Hewlett-Packard 's takeover of Autonomy Sparks fears for UK business


New York,Shares in Hewlett-Packard down by more than a fifth to a six-year low early Aug-19, a day after the world's biggest PC maker HP indicated a major shake-up in its business and cut its annual forecast.The decline redued some $14.5 billion off the company's market capitalization.

Shares of HP fell to $22.76 in heavy early morning trading on friday, making it the top loser on the New York Stock Exchange. The broader S&P 500 Index fell nearly 1 % amid global fear.

With a forward 12-month price-to-earnings ratio of 5.6, the company is trailing its peers, including Apple Dell, and IBM as per  to Starmine SmartEstimate.

Excluding losses on Thursday and Friday, HP's stock has lost nearly a fifth of its value since the world's largest PC maker reported second-quarter results on May 17.

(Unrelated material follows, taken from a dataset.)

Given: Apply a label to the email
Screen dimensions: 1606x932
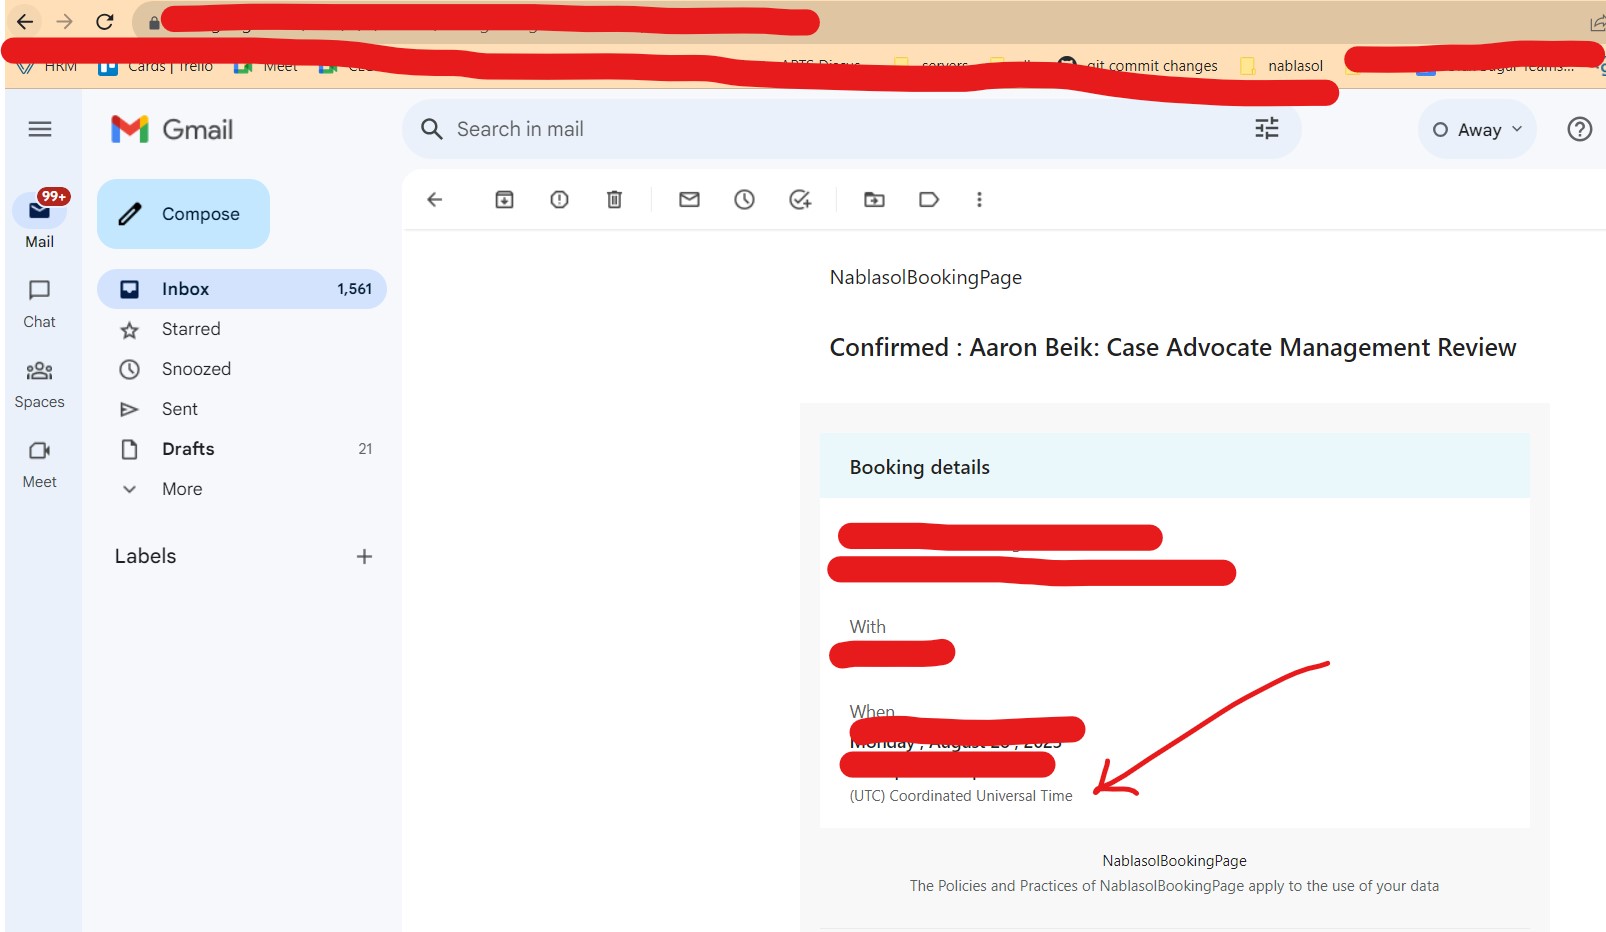Looking at the screenshot, I should click(x=929, y=199).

"HP is undergoing a sound strategy transformation by focusing on high-growth, high-margin opportunities in the enterprise/commercial markets," Gleacher and Co wrote in a note and cut its price target to $39 from $50.

"However, we materially underestimated the magnitude and timing of this metamorphosis, i.e. IT service margin decline, challenged storage growth."

HP has stopped the manufacturing of its WebOS-based devices like its TouchPad tablet, which failed to score with consumers.

"Last night HP may have eroded what remained of Wall Street's confidence in the company and its strategy," Needham & Co said in a research note.

Brokerage Robert W. Baird said HP is no longer a "safe haven" stock and expects it to lose market share.
HP's decision to spin off the PC business reflects commoditization, as consumers change the use of computers, and this may hurt Intel, the world's largest supplier of PC chips, brokerage Nomura said in a note.
"A reversal in average selling prices would remove a key revenue driver over the last six quarters (for Intel)."